Naukasana (Boat Pose)
Unlike some of the postures above, the Boat Pose is a strengthening posture. When practicing Boat Pose, you will be engaging the muscles in your core, thus strengthening the support system of your liver.
Even more importantly, exercise can improve inspiratory muscle strength, thus boosting the quality of life of people living with Liver Disease and helping candidates for liver transplantation.
Pranayama For Healthy Liver
Pranayama, which translates to “vital life force”, is the yogic term for breathing techniques.
Coupled with meditative practices, breathing techniques such as Kapalbhati Pranayama (Skull Shining Breathing Technique) and Anulom Vilom Pranayama (Alternate Nostril Breathing) have been seen to help with lowering stress.
In turn, stress management can restore the normal function of the immune system, thus lowering inflammation.

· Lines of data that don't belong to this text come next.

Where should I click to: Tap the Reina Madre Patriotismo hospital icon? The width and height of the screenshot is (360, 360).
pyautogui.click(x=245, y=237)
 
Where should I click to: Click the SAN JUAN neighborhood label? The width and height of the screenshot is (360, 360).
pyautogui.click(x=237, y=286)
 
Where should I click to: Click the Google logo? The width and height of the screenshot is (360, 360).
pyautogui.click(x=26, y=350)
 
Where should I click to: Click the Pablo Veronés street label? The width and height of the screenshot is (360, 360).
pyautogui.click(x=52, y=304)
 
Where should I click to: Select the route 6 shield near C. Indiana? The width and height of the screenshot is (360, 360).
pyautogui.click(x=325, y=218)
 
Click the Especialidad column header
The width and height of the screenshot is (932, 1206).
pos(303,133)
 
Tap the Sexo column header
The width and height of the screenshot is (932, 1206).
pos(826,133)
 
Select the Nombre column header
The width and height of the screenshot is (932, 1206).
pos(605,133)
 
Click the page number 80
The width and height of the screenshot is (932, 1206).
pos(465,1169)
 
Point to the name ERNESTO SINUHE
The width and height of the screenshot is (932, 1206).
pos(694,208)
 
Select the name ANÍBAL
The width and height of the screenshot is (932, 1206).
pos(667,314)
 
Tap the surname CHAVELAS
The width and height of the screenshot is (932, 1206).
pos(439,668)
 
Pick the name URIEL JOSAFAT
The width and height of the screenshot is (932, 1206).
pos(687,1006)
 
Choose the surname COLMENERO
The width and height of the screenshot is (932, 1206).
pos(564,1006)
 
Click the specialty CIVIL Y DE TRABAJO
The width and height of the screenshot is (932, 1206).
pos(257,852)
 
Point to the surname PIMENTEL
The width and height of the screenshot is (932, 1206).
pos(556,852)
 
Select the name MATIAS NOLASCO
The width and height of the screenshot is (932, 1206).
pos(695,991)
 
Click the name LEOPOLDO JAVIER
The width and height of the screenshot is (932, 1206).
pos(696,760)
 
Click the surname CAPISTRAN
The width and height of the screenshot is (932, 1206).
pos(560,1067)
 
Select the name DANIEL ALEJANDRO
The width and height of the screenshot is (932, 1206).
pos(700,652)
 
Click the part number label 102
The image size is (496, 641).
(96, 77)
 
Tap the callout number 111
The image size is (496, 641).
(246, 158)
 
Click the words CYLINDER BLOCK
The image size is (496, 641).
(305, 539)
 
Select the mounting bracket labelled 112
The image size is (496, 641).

Since high levels of inflammation are the cause of liver conditions such as Liver fibrosis and Cirrhosis, practicing relaxation techniques can boost overall live health.
Pro tip – Breathing techniques and meditative practices have also been seen to help with alcohol addiction recovery. If you wish to support your rehab journey with mindfulness-based relapse prevention techniques, get in touch with Roots Through Recovery.
How Does Yoga Improve Liver Health?
Practicing yoga can have beneficial effects in multiple aspects of your life that are directly connected to liver health.
For example, yoga offers mental benefits like relieving chronic stress patterns, anxiety, and stress. In turn, living a calmer, more centered life can help you establish habits that support liver health, such as limiting alcohol intake, exercising regularly, and following a more nutritious diet.
Make sure to find a type of yoga practice that you thoroughly enjoy and can easily introduce into your daily routine.